30+ Gail Sheehy Quotes: Age & Relationship

If we don't change, we don't grow. If we don't grow, we aren't really living. I want to have everything. And I don’t see why I can’t.
Gail Sheehy Quotes

Gail Sheehy Quotes

  1. Though loved ones move in and out of our lives, the capacity to love remains.

2. And even as one part of us seeks the freedom to be an individual, another part is always searching for someone or something to surrender our freedom to.

3. No two people can possibly coordinate all their developmental crises.

4. To be tested is good. the challenged life may be the best therapist.

5. And somewhere between the late thirties and early forties when we enter midlife, we also have the opportunity for true adulthood, whereupon we proceed either to wither inside our husks or to regather and re-pot ourselves for the flowering into our full authenticity.

6. We look to our mates, to our children, to money or success, hoping they will extend the protection of the caregivers from our childhood.

7. Today the smart man will use his early forties as preparation time. What does he need to learn to maximize his ability to respond quickly to a fluid marketplace?

8. We are the only ones with our own set of thoughts and bundle of feelings. Another person can taste them, through shared experience or conversation, but no other person can ever really digest them.

9. The forties are the time to rediscover the community on a more realistic plane. Before this decade is out, if you are determined to become authentically yourself, you will find a way to assemble all the parts of your nature into one whole. You will have to stop pretending to be the person you have been and begin to recognize and ultimately accept who, or what, you are becoming.

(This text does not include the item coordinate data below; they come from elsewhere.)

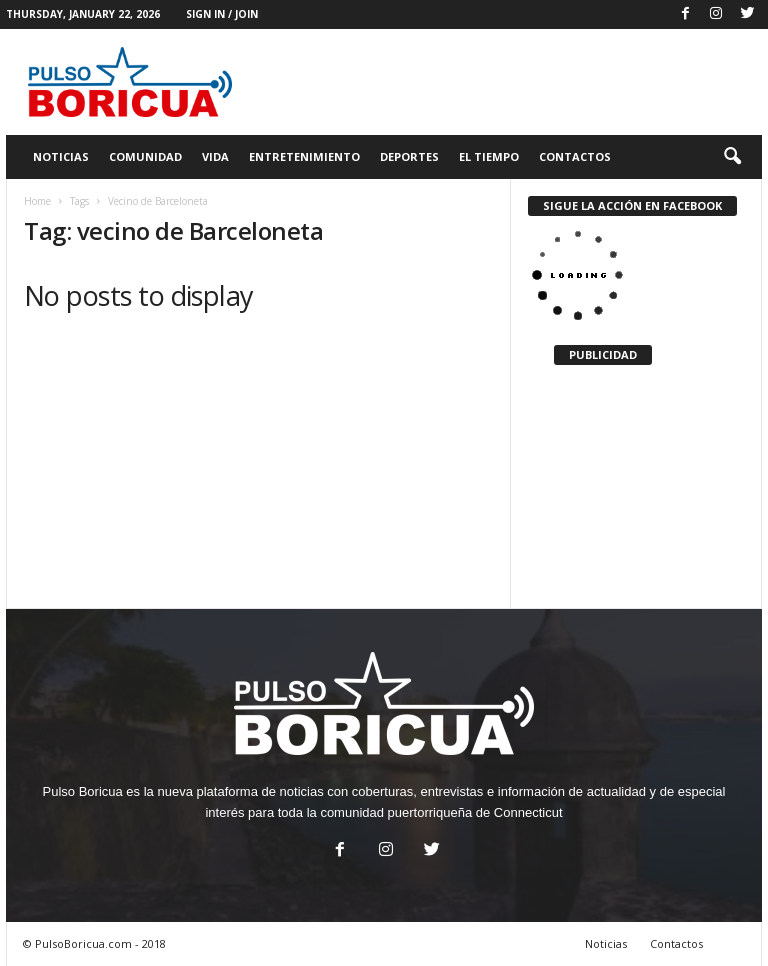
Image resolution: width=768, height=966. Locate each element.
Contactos (575, 156)
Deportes (409, 156)
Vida (215, 156)
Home (37, 201)
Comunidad (145, 156)
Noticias (61, 156)
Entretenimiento (304, 156)
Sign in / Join (222, 14)
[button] (732, 157)
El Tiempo (489, 156)
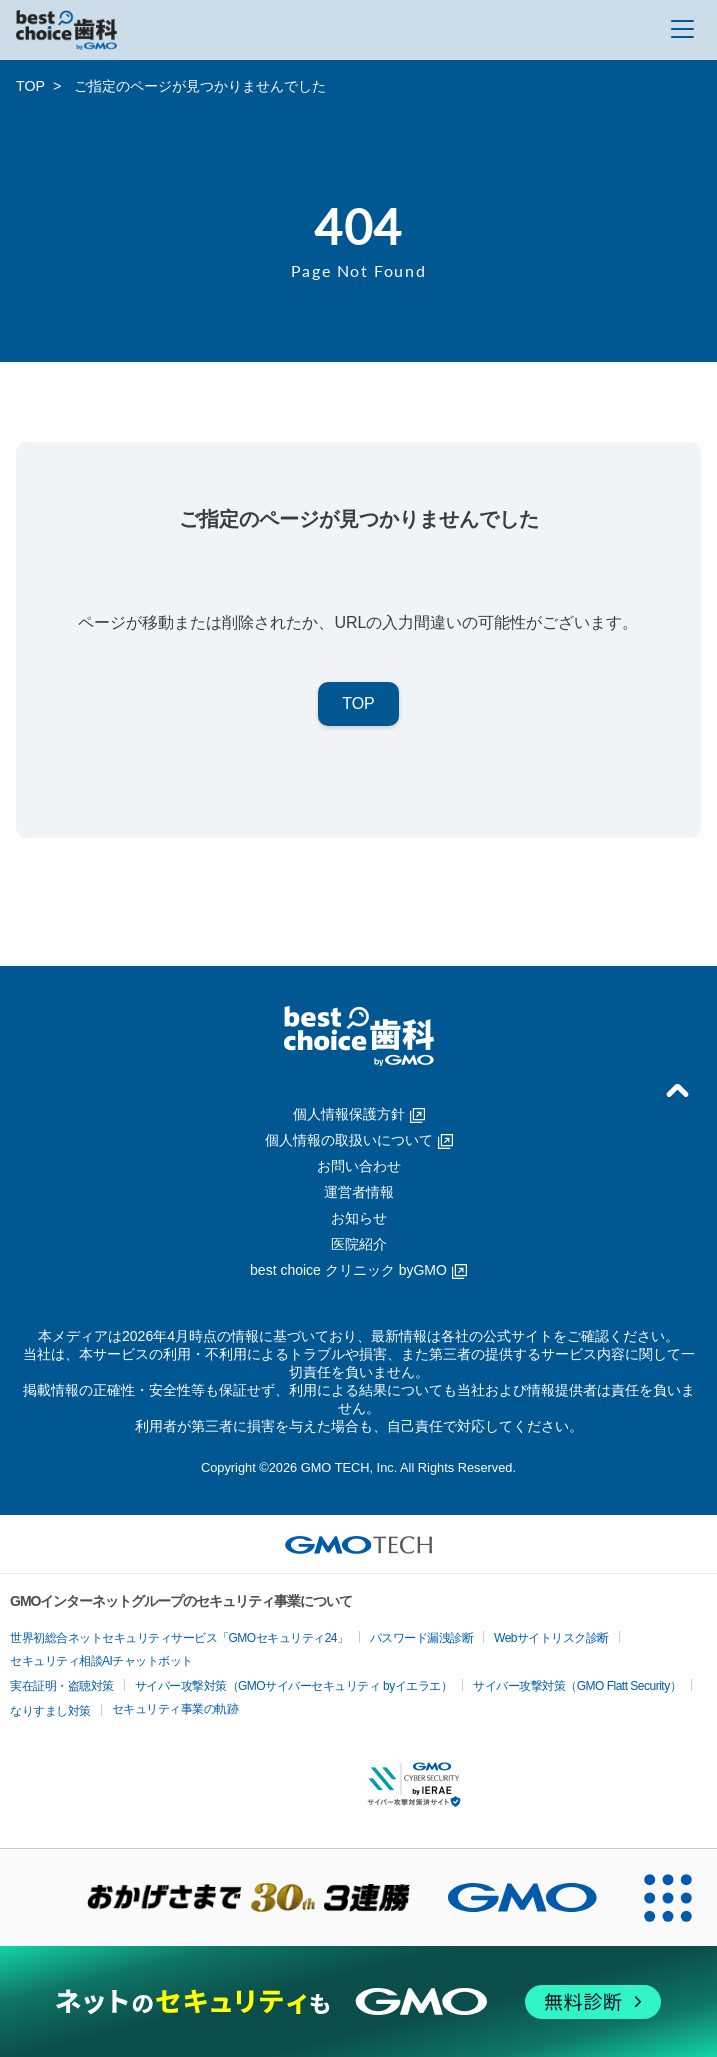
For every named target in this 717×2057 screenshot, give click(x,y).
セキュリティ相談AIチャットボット (101, 1661)
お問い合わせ (359, 1166)
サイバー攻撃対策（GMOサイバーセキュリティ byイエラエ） (294, 1686)
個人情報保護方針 (359, 1114)
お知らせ (359, 1218)
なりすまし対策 (50, 1711)
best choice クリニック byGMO (358, 1270)
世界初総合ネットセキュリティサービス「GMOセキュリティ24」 (179, 1638)
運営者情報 (359, 1192)
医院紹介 (359, 1244)
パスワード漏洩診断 (422, 1638)
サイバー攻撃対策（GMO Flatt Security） (577, 1686)
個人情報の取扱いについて (359, 1140)
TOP (30, 86)
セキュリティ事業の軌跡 (175, 1709)
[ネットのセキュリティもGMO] (358, 2002)
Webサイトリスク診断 (551, 1638)
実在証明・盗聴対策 (62, 1686)
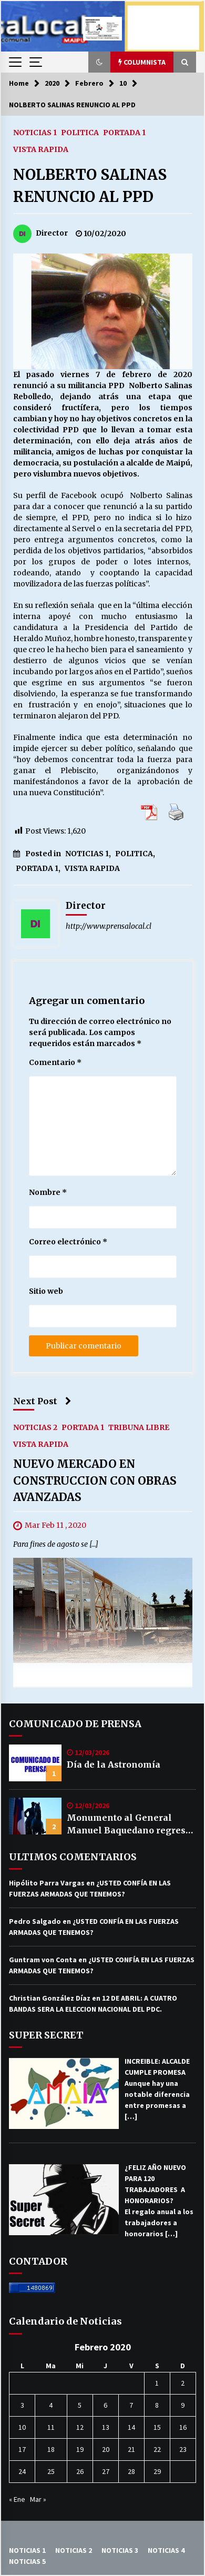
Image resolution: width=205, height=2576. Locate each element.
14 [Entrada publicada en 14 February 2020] (131, 2427)
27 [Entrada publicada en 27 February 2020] (105, 2471)
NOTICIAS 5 (27, 2561)
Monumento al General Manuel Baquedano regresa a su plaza (129, 1824)
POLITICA (80, 132)
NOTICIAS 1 (35, 132)
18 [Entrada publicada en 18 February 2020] (51, 2449)
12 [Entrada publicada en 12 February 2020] (80, 2427)
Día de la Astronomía (113, 1764)
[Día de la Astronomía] (35, 1763)
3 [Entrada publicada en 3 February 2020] (22, 2405)
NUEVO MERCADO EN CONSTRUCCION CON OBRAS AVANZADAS (95, 1480)
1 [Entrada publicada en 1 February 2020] (157, 2383)
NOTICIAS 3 (119, 2550)
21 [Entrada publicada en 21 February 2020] (131, 2449)
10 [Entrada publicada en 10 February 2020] (22, 2427)
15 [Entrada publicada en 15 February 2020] (157, 2427)
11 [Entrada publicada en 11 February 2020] (51, 2427)
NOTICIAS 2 (35, 1427)
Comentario (55, 1062)
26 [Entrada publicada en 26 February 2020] (80, 2471)
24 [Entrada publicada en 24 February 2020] (22, 2471)
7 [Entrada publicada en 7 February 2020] (131, 2405)
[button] (99, 62)
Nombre (48, 1192)
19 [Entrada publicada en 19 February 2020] (80, 2449)
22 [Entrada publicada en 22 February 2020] (157, 2449)
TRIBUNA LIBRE (138, 1427)
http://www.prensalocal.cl (108, 926)
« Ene (17, 2499)
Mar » (38, 2499)
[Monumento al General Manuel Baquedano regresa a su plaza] (35, 1816)
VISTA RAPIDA (40, 149)
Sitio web (46, 1291)
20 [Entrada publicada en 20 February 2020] (105, 2449)
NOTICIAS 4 (166, 2550)
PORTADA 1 (124, 132)
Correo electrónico (68, 1241)
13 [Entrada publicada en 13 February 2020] (105, 2427)
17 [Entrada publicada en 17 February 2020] (22, 2449)
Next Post (42, 1401)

10. If we don’t change, we don’t grow. If we don’t grow, we aren’t really living.

11. The illusions of the twenties, however, may be essential to infuse our first commitments with excitement and intensity, and to sustain us in those commitments long enough to gain us some experience in living.

12. Resolving the issues of one passage does not insulate us forever. There will be other tricky channels ahead, and we learn by moving through them. If we pretend the crises of development don’t exist, not only will they rise up later and hit with a greater wallop but in the meantime, we don’t grow.

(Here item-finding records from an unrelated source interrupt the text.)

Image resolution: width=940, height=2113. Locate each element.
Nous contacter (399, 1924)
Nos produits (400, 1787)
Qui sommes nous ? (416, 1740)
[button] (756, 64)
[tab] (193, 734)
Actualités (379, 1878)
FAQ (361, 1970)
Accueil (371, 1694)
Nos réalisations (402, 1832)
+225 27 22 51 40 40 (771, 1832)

13. I want to have everything. And I don’t see why I can’t.

14. We are utterly convinced that all our notions spring full blown, as if by magic, from our own unique selves.

15. No matter how different the forms we choose, our concentration during the Trying Twenties is on mastering what we feel we are supposed to do.

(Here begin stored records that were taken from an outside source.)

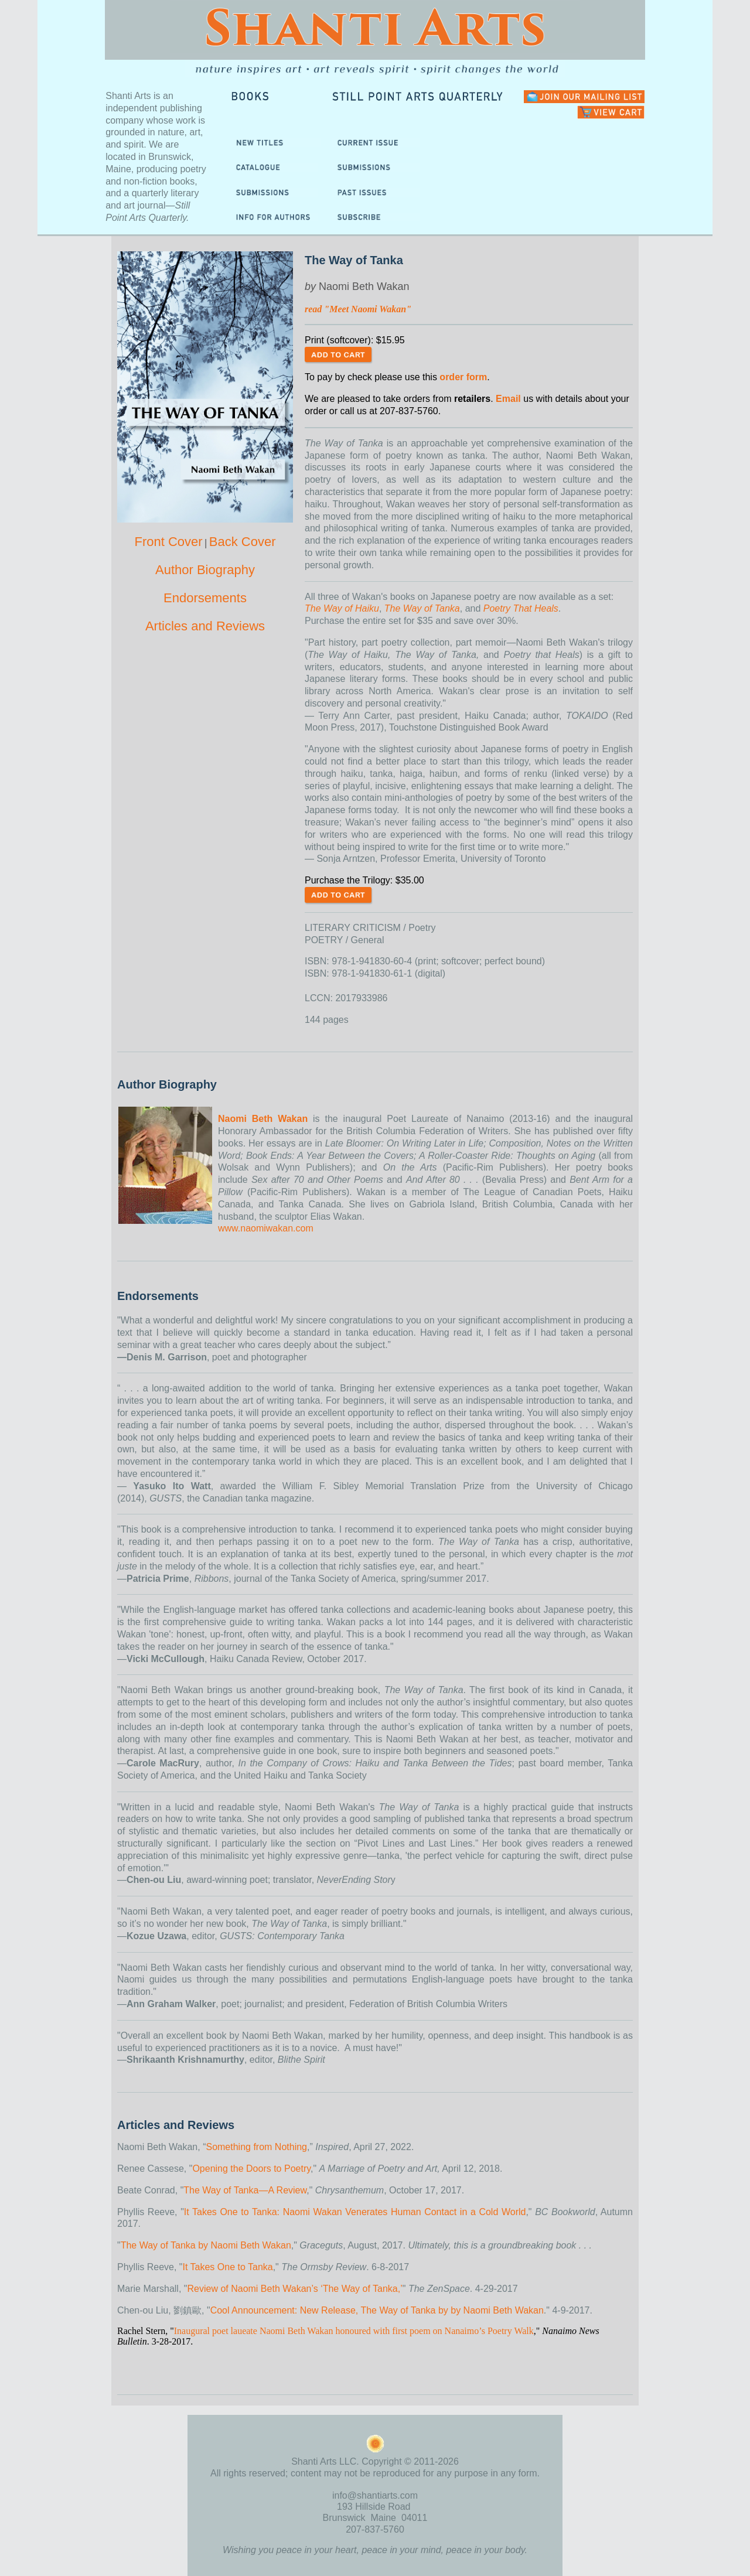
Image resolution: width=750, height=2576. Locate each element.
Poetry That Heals (520, 608)
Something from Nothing (256, 2147)
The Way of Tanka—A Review (244, 2190)
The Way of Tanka (422, 608)
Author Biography (205, 569)
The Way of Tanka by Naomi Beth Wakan (206, 2245)
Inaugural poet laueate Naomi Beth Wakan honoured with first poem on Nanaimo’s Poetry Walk (354, 2331)
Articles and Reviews (205, 626)
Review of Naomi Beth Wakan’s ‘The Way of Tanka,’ (294, 2289)
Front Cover (168, 541)
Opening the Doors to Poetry (251, 2169)
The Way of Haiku (342, 608)
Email (508, 399)
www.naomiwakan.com (265, 1228)
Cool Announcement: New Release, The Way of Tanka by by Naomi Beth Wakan (377, 2310)
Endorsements (205, 598)
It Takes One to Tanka (228, 2267)
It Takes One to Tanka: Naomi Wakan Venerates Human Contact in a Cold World (355, 2212)
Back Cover (242, 541)
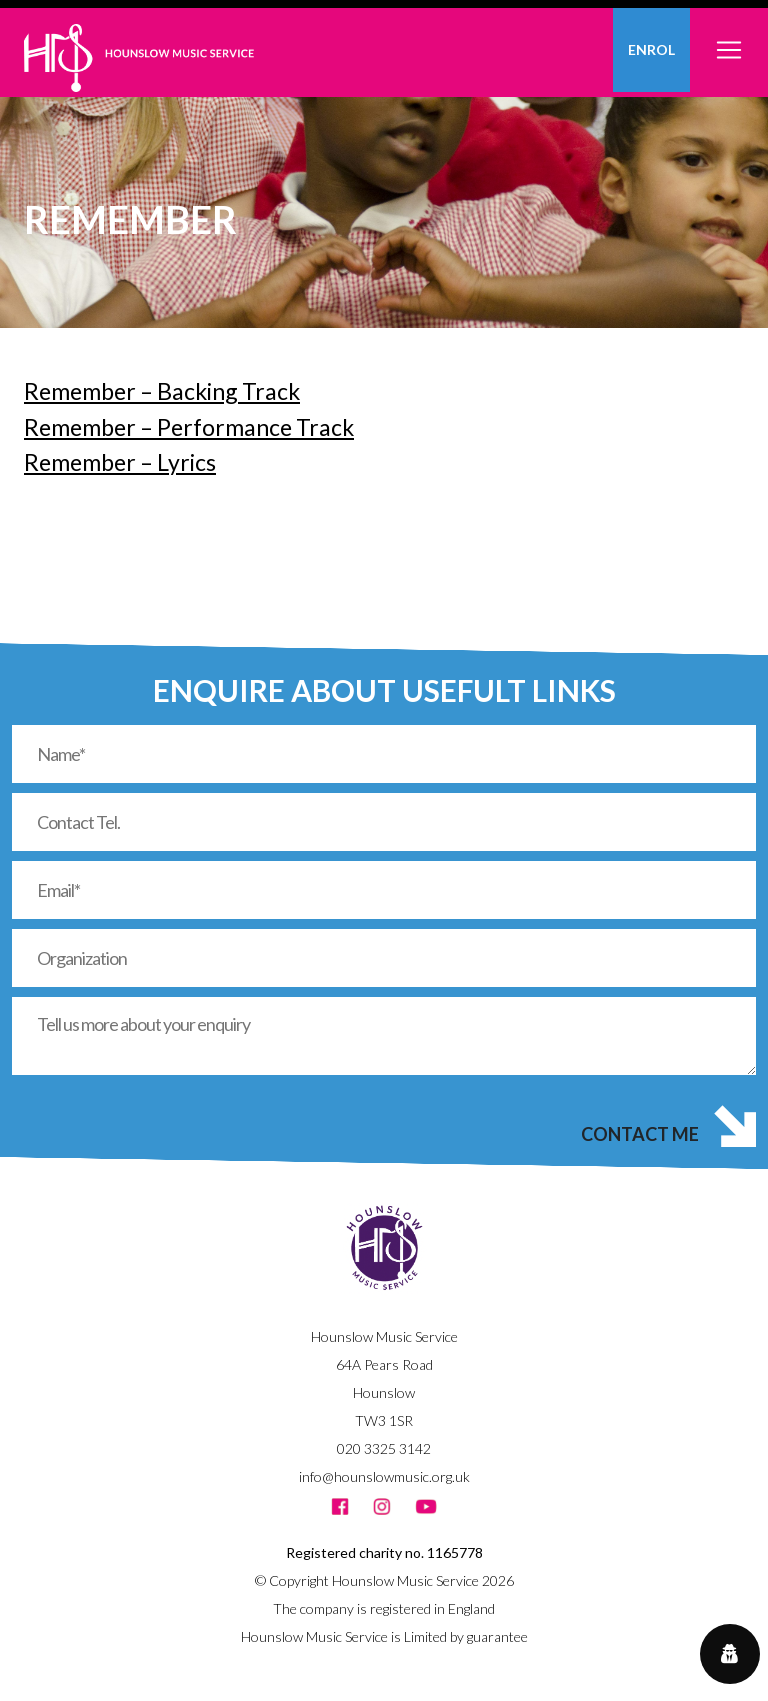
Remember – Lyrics (120, 462)
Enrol (651, 49)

16. As men and women enter midlife, the tables begin to turn. Many men I interviewed found themselves wanting to learn how to be responsive.

17. Creativity could be described as letting go of certainties.

18. One of the terrifying aspects of the 20s is the inner conviction that the choices we make are irrevocable. It is largely a false fear. Change is quite possible, and some alteration of our original choices is probably inevitable.

19. Life after adolescence is not one long plateau. Changes are not only possible and predictable but to deny them is to be an accomplice to one’s own unnecessary vegetation.

20. The other real forces urging young people into marriages generally sift down to one of the following: the need for safety, the need to fill some vacancy in themselves, the need to get away from home, and the need for prestige or practicality.

21. Many people find it easier to live together when that commitment is voluntarily renewed.

22. The great heroism of sofer life is getting up in the morning and facing the day, greeting others, going out into the world with something to give.

23. “Perfect” is that person we imbue with the capacity to enliven and support our vision or the person we believe in and want to help.

24. Ignorant of our own and our mate’s inner life, we are ruled largely by external forces at this stage.

25. It is no longer enough to be competent and promising; a man wants now to be recognized and respected.

26. What is disassembling is that narrow self we have thus far put together in a form tailored to please the culture and other people.

27. Trying to stabilize—that is what the twenties are all about.

28. The shoulds are defined by the family destiny, the press of the culture, and/or the prejudices of our peers.

29. The secret of a leader lies in the tests he has faced over the whole course of his life and the habit of action he develops in meeting those tests.

30. Would that there were an award for people who come to understand the concept of enough. Good enough. Successful enough. Thin enough. Rich enough. Socially responsible enough. When you have self-respect, you have enough

31. The caring of experienced partners goes less into roles and more into enhancing the special qualities and endearing idiosyncrasies that brought them together in the first place.